From Thurday's Globe and Mail

Nick Savoy remembers well the day his girlfriend, Arrin, dyed her hair blond. The 23-year-old actress knew her boyfriend had "always liked blondes," so, Mr. Savoy says, she "went to the trouble of getting herself a beautiful hair job."

"You can bet that every day for the next few weeks I commented on how beautiful she was and how amazing she looked," he said.

As far as her one-year-long relationship was concerned, the dye job was a good move for Arrin. Ten years her senior, Mr. Savoy liked it, and rewarded her with attention: "There's a lot of value that can be accomplished by rewarding the behaviour that you like."

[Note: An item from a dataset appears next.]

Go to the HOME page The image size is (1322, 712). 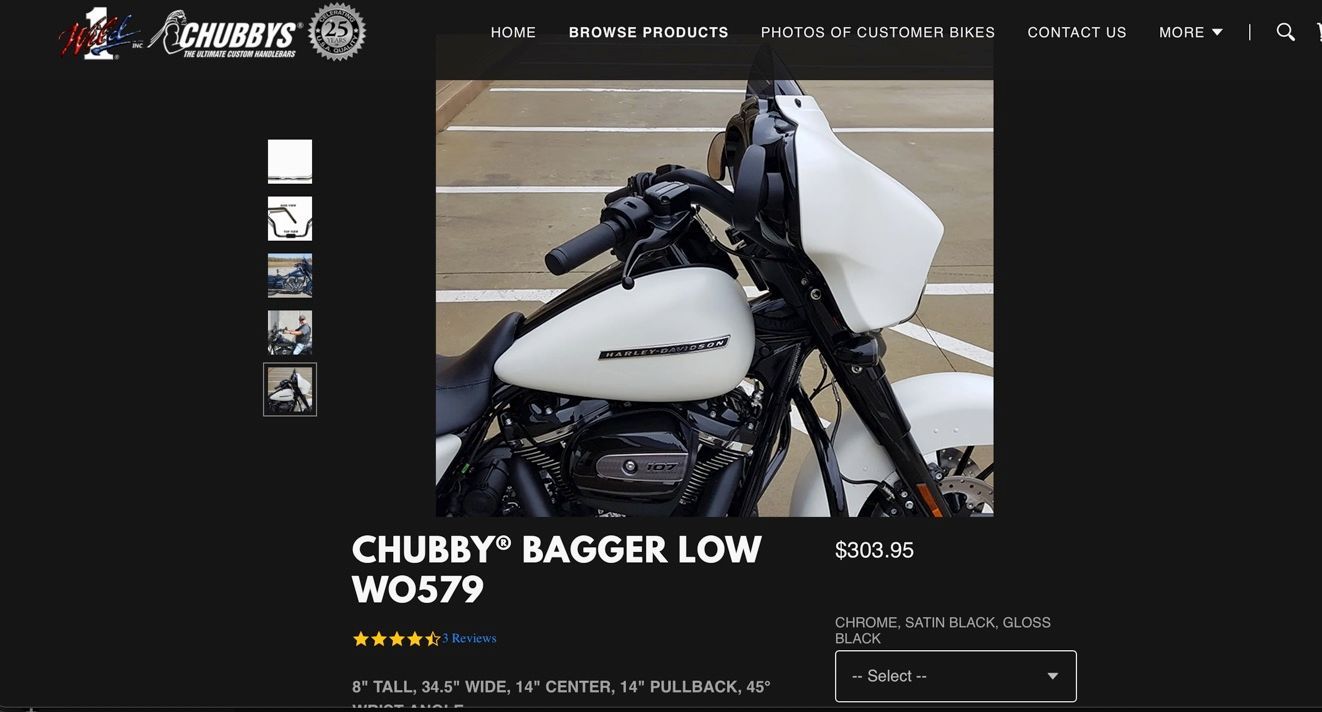coord(513,32)
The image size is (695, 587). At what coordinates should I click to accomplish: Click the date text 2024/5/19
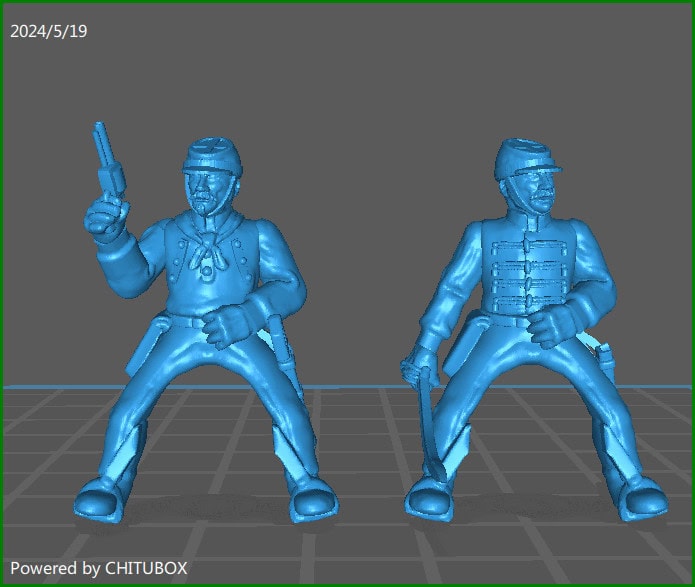pyautogui.click(x=49, y=31)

Born in St. John's as Nick Benedict, Mr. Savoy is a professional pickup artist who runs Love Systems, a Los Angeles-based date coaching company that uses "social psychology" to help men bed women, regardless of a man's looks or financial status. But now, Mr. Savoy and many in the burgeoning industry of pickup artists who helped spawn a generation of Frank T.J. Mackeys - Tom Cruise's slimy seduction coach in the film Magnolia - are grooming those players to become boyfriends.

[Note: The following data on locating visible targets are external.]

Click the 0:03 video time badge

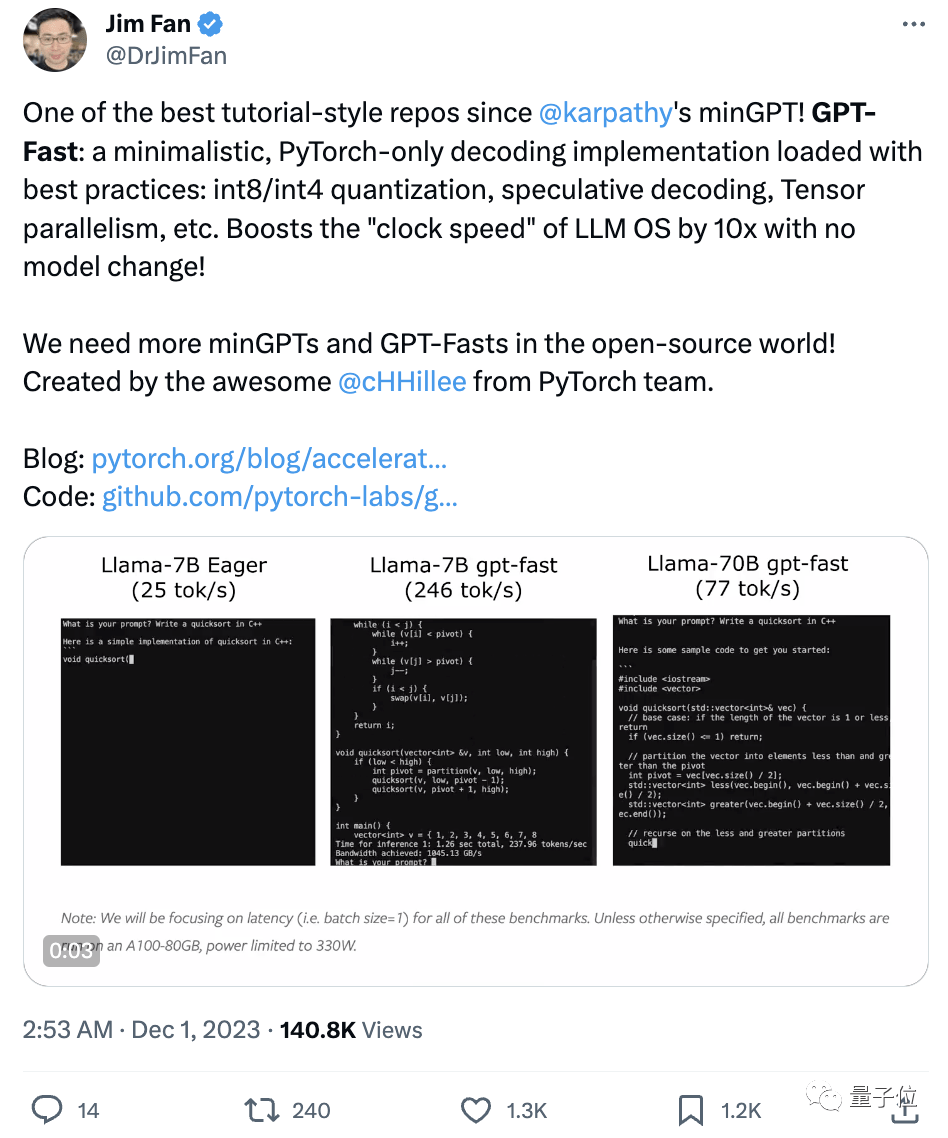(73, 949)
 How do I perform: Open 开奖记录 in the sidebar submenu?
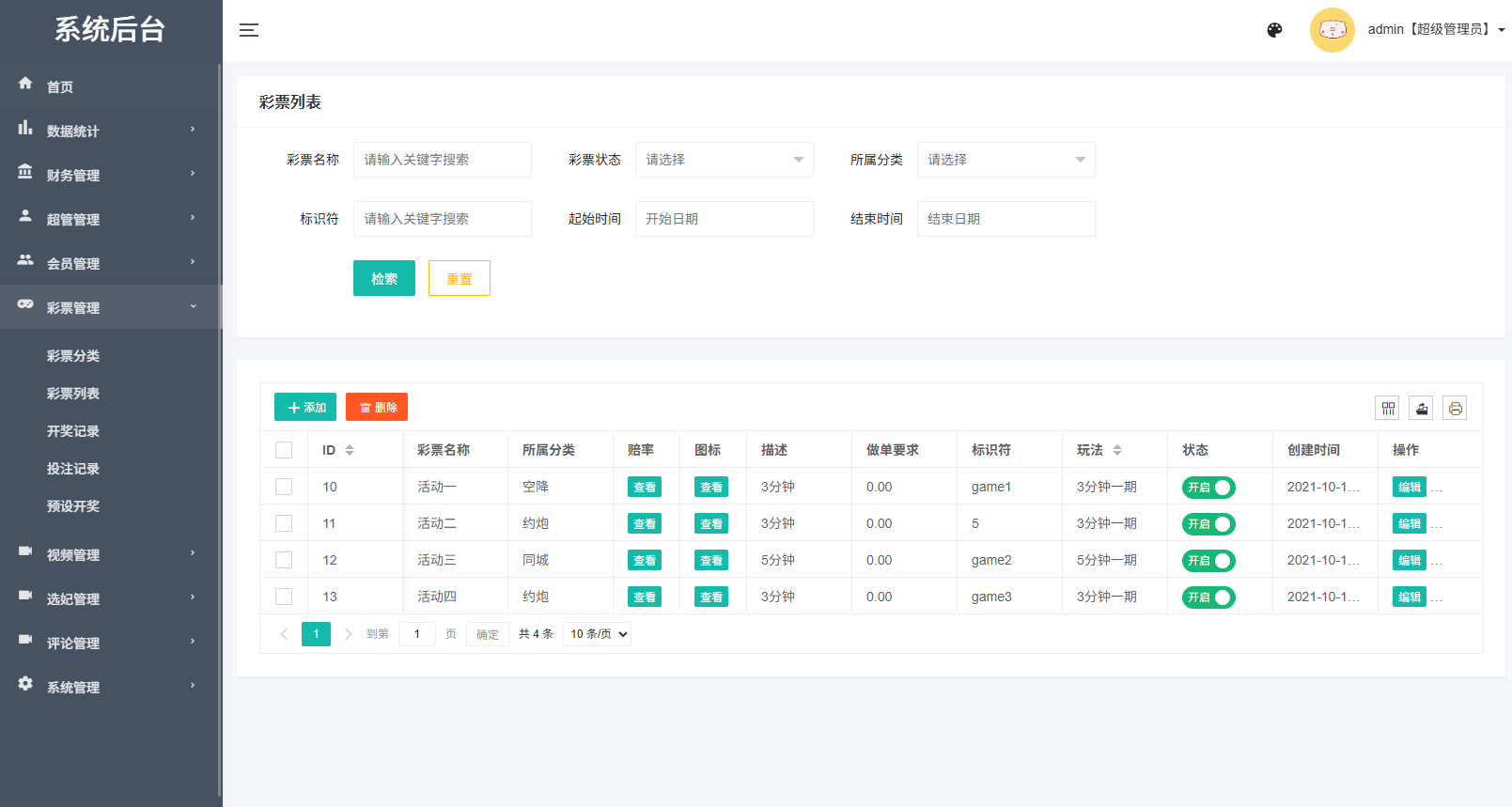coord(73,431)
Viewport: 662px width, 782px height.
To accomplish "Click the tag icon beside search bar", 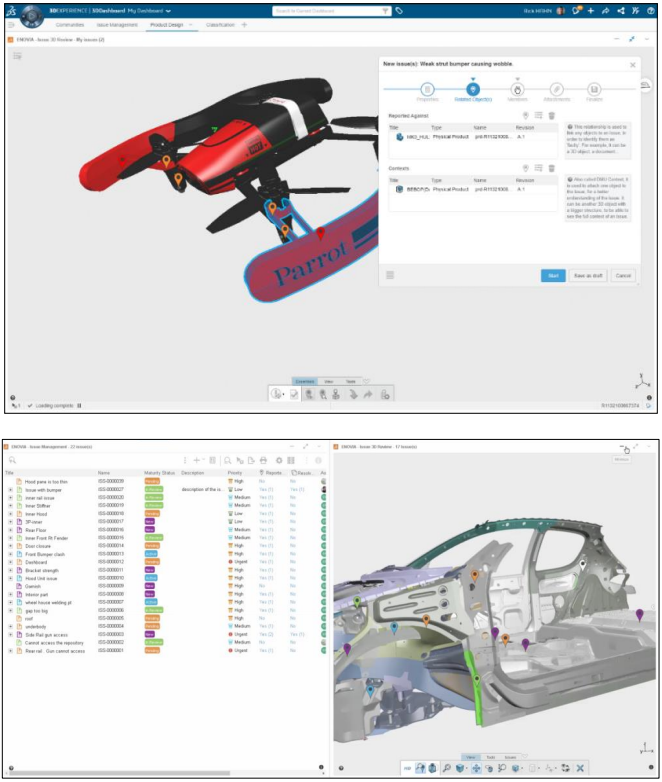I will click(x=399, y=10).
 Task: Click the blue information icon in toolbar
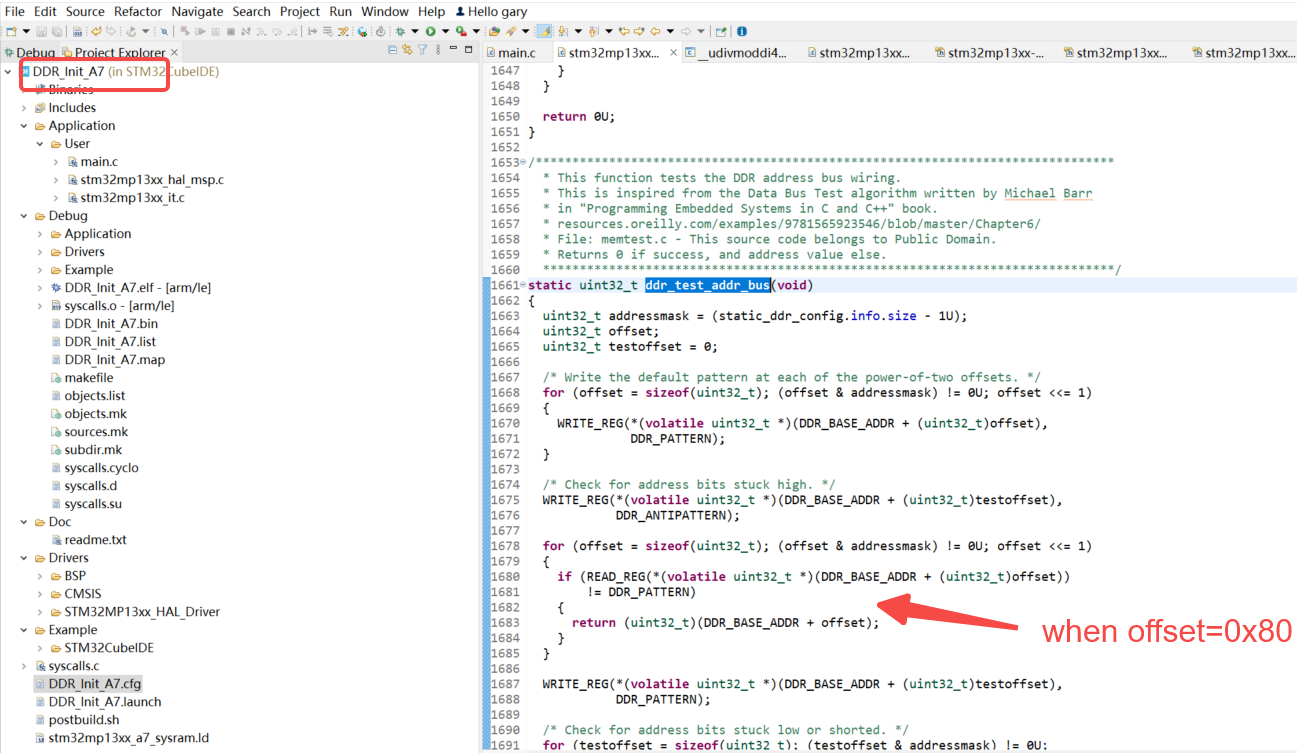click(x=741, y=31)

In the past, the pickup industry has produced $3,000 "boot camps," a slew of bestselling manuals and a reality-television show.

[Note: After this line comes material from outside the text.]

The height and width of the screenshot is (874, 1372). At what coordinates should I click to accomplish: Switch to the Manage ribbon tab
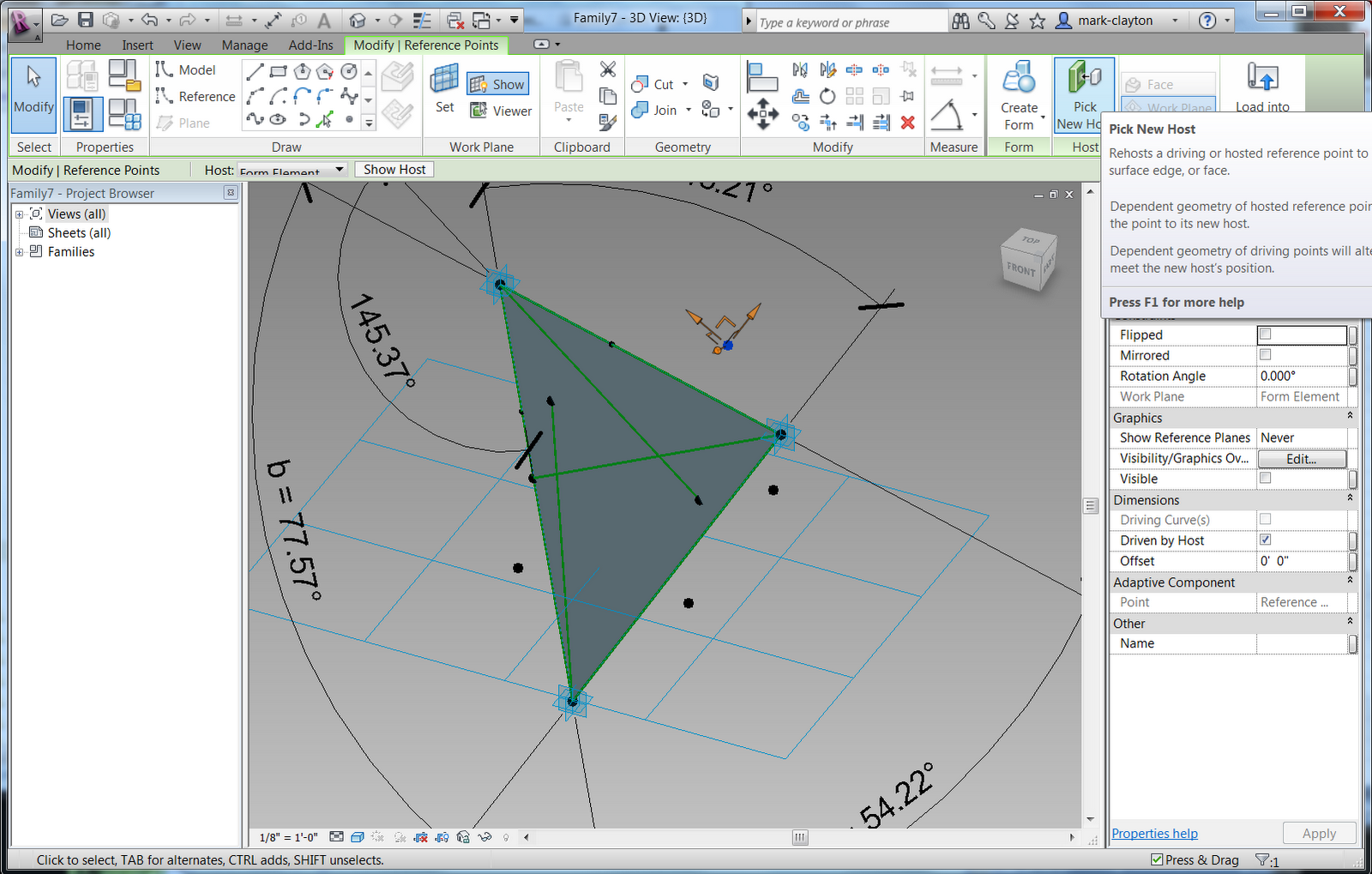(244, 45)
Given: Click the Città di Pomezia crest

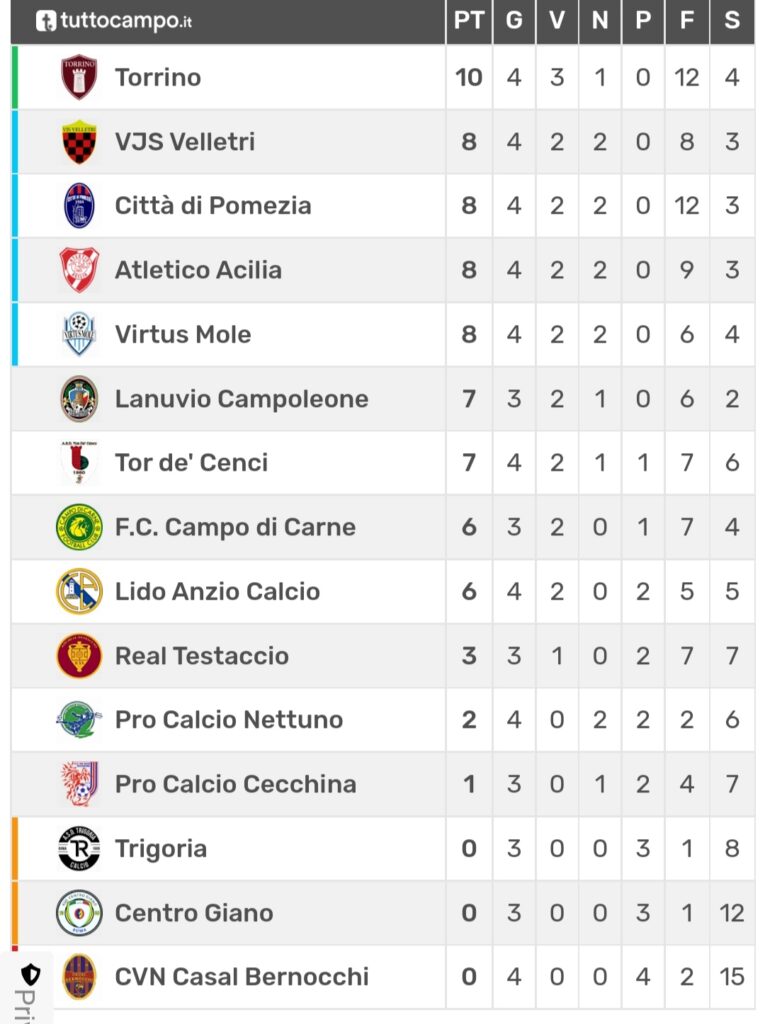Looking at the screenshot, I should click(79, 206).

Now, rewarding girlfriends for good behaviour and sleuthing out whether they cheat are among the tips Mr. Savoy offers up in his new three-DVD set on "relationship management," due out next week.

"There's absolutely a shift among our customer base from a couple of years ago. The ones that are coming back to us for the most part aren't saying, 'All right, I'm getting one threesome a month and I'd really like to up that to once a week.' What I am seeing among a lot of our alumni is, 'All right, how do I make the relationship angle work?' " says Mr. Savoy, who once appeared on a Dr. Phil episode called "Women Beware!"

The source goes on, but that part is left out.